Washington, DC - April 8, 2019 - A team of investigators has identified a cluster of four patients harboring Escherichia coli carrying a rare antibiotic resistance gene, mcr-1. That gene renders the microbe resistant to colistin, an antibiotic of last resort against some multidrug-resistant infections. Three of those patients showed no symptoms, raising the risk of spread. The research is published in Antimicrobial Agents and Chemotherapy, a journal of the American Society for Microbiology.
"Our findings were part of a prospective surveillance study of patients with a weakened immune system, and our characterization of these isolates had originally missed this type of resistance, since it is not identified by conventional drug susceptibility testing," said principal investigator Anne-Catrin Uhlemann, MD, PhD, Associate Professor, Columbia University Vagelos College of Physicians and Surgeons. "While mcr-1 has been described from other parts of the world, it has been very rare in the US."

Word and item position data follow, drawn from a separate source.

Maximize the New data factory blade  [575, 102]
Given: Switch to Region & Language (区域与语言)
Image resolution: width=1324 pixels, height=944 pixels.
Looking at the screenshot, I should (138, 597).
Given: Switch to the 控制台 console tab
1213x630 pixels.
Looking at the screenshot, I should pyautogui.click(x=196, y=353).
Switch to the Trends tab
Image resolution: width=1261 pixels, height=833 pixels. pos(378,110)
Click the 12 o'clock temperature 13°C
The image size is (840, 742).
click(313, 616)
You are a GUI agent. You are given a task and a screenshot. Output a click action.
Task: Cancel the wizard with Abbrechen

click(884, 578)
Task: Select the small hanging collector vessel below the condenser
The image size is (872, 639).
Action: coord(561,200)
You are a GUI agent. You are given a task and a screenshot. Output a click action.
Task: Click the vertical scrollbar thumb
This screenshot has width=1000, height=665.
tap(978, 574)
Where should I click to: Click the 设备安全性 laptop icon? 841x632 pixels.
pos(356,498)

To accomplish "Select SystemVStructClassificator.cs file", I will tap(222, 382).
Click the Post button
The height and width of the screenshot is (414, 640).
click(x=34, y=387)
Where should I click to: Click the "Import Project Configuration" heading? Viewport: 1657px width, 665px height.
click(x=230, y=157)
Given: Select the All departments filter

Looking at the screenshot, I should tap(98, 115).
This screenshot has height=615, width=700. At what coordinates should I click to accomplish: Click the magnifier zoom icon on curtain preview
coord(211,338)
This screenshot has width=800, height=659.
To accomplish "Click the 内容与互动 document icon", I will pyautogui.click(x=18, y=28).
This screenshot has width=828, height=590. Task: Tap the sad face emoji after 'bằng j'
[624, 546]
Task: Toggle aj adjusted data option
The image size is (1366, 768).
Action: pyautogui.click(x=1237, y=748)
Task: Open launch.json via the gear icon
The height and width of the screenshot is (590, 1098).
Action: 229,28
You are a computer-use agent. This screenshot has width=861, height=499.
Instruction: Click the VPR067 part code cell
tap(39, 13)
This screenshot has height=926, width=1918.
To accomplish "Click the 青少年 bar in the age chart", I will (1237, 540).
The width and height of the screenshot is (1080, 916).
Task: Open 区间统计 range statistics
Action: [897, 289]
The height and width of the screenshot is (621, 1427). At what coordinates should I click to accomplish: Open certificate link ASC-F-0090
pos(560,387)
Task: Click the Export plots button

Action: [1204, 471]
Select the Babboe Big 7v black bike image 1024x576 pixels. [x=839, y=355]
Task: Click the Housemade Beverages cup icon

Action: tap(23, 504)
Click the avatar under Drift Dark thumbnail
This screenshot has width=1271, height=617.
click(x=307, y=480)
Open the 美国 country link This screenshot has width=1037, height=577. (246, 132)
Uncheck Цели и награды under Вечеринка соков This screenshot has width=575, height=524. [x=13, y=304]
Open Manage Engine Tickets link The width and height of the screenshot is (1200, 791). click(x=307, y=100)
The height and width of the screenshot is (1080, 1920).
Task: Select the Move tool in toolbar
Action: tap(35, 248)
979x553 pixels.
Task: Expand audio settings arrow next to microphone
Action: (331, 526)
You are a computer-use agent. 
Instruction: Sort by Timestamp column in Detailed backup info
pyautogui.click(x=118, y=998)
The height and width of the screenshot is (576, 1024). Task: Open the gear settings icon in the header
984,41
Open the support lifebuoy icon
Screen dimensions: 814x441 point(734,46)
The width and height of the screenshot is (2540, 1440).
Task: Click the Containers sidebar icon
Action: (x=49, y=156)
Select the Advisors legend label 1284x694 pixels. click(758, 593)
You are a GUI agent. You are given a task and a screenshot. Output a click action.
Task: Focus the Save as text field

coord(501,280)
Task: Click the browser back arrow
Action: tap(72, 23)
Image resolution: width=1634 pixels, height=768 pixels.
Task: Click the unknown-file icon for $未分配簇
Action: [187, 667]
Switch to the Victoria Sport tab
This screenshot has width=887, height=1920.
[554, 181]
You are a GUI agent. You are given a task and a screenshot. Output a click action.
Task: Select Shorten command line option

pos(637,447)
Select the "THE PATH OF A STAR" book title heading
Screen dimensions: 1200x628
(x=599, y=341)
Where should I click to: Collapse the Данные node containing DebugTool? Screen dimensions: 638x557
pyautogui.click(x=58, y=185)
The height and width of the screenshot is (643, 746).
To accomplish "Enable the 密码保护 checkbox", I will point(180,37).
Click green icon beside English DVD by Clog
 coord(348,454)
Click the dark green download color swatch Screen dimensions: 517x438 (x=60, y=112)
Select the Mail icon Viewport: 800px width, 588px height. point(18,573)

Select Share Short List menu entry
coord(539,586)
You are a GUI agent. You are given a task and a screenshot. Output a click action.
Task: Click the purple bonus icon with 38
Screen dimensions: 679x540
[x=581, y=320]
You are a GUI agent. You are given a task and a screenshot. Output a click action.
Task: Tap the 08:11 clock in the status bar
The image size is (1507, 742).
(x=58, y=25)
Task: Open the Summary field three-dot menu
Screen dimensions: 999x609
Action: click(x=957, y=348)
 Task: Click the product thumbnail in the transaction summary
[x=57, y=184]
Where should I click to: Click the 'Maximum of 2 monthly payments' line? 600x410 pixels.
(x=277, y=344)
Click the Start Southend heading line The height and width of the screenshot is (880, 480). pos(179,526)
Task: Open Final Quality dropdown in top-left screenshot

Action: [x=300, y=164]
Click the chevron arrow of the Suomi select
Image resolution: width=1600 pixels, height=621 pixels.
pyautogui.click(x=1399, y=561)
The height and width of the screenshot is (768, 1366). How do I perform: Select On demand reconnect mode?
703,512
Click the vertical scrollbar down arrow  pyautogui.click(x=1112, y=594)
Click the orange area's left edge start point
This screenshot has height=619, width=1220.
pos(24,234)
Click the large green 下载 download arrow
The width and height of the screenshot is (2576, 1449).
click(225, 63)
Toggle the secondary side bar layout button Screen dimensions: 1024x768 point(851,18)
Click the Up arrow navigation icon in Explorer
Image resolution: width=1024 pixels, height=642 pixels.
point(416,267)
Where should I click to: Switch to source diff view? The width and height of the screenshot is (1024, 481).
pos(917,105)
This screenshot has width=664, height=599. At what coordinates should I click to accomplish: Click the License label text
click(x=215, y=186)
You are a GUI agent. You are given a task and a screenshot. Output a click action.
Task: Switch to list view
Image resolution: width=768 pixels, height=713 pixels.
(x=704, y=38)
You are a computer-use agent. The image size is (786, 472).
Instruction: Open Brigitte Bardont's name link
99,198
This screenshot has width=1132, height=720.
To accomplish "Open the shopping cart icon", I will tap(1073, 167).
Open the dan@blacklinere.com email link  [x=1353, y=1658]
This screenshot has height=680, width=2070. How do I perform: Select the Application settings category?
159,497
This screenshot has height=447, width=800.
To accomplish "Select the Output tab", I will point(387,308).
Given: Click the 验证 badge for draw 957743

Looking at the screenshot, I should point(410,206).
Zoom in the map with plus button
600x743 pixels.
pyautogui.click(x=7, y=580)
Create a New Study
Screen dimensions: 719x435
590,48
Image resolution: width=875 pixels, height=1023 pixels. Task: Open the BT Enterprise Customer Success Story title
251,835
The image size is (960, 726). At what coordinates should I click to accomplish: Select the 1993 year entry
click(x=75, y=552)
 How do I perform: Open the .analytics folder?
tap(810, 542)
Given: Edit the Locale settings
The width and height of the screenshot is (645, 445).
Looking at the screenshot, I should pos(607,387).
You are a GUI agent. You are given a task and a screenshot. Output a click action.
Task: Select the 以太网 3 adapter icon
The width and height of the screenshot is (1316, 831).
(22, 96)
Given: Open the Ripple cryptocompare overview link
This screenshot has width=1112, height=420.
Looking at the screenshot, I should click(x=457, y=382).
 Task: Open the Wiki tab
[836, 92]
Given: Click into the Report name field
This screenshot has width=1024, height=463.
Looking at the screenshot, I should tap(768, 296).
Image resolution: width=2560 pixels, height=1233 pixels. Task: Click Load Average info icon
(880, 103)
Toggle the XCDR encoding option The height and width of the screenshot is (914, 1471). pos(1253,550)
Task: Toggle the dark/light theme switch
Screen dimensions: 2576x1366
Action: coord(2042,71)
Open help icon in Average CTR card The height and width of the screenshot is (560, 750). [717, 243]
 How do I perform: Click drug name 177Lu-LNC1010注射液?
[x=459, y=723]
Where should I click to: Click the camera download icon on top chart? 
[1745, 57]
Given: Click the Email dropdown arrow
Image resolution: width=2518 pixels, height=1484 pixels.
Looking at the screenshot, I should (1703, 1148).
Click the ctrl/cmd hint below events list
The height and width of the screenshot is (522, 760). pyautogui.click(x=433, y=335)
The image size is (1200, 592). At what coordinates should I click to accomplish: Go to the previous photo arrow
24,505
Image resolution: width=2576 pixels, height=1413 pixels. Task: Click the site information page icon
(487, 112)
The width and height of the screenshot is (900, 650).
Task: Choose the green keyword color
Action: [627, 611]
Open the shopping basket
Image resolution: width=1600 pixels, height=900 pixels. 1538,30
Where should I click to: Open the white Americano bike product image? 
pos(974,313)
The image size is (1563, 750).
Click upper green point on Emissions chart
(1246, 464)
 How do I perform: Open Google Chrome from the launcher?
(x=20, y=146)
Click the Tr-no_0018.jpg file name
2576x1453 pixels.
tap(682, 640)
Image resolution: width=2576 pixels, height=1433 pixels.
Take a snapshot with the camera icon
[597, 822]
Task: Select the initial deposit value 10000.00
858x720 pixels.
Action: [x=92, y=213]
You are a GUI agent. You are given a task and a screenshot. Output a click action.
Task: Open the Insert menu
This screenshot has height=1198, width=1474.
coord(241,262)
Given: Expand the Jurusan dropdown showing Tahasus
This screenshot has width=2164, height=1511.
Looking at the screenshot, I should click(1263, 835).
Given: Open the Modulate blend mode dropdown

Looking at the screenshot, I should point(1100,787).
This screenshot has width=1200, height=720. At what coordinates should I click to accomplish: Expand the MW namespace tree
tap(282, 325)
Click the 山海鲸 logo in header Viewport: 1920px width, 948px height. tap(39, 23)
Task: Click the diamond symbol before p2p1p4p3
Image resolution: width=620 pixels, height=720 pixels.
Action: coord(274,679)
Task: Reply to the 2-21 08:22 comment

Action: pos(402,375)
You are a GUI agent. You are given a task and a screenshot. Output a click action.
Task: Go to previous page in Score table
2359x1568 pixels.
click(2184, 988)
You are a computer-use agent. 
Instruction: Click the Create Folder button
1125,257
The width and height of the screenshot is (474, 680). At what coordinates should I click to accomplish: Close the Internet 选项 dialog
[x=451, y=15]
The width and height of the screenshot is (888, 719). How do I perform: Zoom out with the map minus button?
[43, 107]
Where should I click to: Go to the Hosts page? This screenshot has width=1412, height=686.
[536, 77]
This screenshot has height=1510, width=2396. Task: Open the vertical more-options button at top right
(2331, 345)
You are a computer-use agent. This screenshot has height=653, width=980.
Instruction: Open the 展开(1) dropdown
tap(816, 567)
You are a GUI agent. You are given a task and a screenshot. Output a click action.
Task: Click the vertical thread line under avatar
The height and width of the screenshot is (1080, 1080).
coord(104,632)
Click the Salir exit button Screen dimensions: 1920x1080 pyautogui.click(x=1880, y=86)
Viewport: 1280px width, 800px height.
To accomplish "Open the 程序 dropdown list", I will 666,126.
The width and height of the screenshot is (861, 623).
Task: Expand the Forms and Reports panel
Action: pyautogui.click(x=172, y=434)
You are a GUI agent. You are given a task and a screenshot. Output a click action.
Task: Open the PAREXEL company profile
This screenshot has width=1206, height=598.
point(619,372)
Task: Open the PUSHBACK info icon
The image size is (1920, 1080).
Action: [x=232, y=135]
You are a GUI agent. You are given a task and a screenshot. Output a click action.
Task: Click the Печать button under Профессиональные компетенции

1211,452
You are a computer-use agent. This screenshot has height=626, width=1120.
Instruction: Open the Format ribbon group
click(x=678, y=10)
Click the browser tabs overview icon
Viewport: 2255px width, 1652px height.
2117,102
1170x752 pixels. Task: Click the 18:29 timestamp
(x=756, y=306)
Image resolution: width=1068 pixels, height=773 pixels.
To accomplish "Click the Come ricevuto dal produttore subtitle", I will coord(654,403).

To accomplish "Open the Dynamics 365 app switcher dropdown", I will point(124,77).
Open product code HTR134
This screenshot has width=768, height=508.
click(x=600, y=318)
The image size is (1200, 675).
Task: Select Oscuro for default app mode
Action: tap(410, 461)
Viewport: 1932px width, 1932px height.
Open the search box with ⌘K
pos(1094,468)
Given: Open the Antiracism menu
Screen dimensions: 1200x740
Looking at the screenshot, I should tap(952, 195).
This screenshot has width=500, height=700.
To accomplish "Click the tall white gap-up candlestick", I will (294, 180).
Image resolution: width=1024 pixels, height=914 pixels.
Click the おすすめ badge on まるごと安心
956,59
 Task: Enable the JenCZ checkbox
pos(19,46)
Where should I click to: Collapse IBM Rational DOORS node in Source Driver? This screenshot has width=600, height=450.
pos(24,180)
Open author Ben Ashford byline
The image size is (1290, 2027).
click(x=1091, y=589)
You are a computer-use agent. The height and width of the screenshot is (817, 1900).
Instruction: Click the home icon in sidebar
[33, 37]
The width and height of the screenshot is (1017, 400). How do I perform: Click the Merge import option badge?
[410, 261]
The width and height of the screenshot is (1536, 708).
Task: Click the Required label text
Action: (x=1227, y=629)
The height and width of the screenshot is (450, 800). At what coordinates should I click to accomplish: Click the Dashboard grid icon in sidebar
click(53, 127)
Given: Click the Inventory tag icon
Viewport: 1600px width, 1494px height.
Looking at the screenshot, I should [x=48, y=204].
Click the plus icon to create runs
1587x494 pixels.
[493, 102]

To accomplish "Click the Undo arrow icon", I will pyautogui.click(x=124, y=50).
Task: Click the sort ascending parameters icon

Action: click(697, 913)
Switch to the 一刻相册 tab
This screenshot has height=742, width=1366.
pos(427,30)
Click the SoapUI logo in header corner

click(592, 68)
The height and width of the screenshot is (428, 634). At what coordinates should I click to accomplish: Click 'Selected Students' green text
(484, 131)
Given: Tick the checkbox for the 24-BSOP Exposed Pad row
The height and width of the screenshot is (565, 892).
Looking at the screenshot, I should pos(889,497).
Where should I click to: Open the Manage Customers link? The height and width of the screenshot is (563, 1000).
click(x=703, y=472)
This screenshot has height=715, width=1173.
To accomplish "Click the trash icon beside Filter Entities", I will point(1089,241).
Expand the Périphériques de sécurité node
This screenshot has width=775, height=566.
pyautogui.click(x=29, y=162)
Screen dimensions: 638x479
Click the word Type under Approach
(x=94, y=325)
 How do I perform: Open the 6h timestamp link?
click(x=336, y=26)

Using whole genome sequencing, the investigators found that the bacteria in each patient, while closely related to each other, were not identical. "We then reviewed the clinical course of each individual and noted that the first patient had presented with an infection, whereas the other three only carried the bacteria in their feces," said Dr. Uhlemann. "None of these three patients developed an infection with these bacteria."
"The detection of this cluster demonstrates the potential for silent dissemination of mcr-1 in the US hospital setting, through asymptomatic colonization," said Dr. Uhlemann. "Our findings represent the earliest known documented healthcare-associated cluster of mcr-1 in the United States, and predates a recent report that occurred in 2017." However, Dr. Uhlemann emphasized that the team's molecular survey of more than 500 samples detected no additional cases, and that "colonization was not associated with clinical infection."
The research grew out of a concern with the growing prevalence of antimicrobial resistance, said Dr. Uhlemann, noting that current predictions suggest that by 2050 resistant infections might cause more deaths than cancer.
"We routinely examine the stool samples from patients undergoing liver transplantation for colonization with drug-resistant bacteria," said Dr. Uhlemann. "Our findings highlight the need for ongoing surveillance of mcr-1 and other forms of transferrable resistance to polymyxins [a type of antibiotic] in the US."
They further suggest that patients with a weakened immune system are at particular risk to acquire these types of bacteria, and are important to study. In order to stop further spread of emerging forms of polymyxin resistance, further surveillance approaches need to recognize that clinical isolates may only represent the tip of the iceberg of the burden of asymptomatic colonization.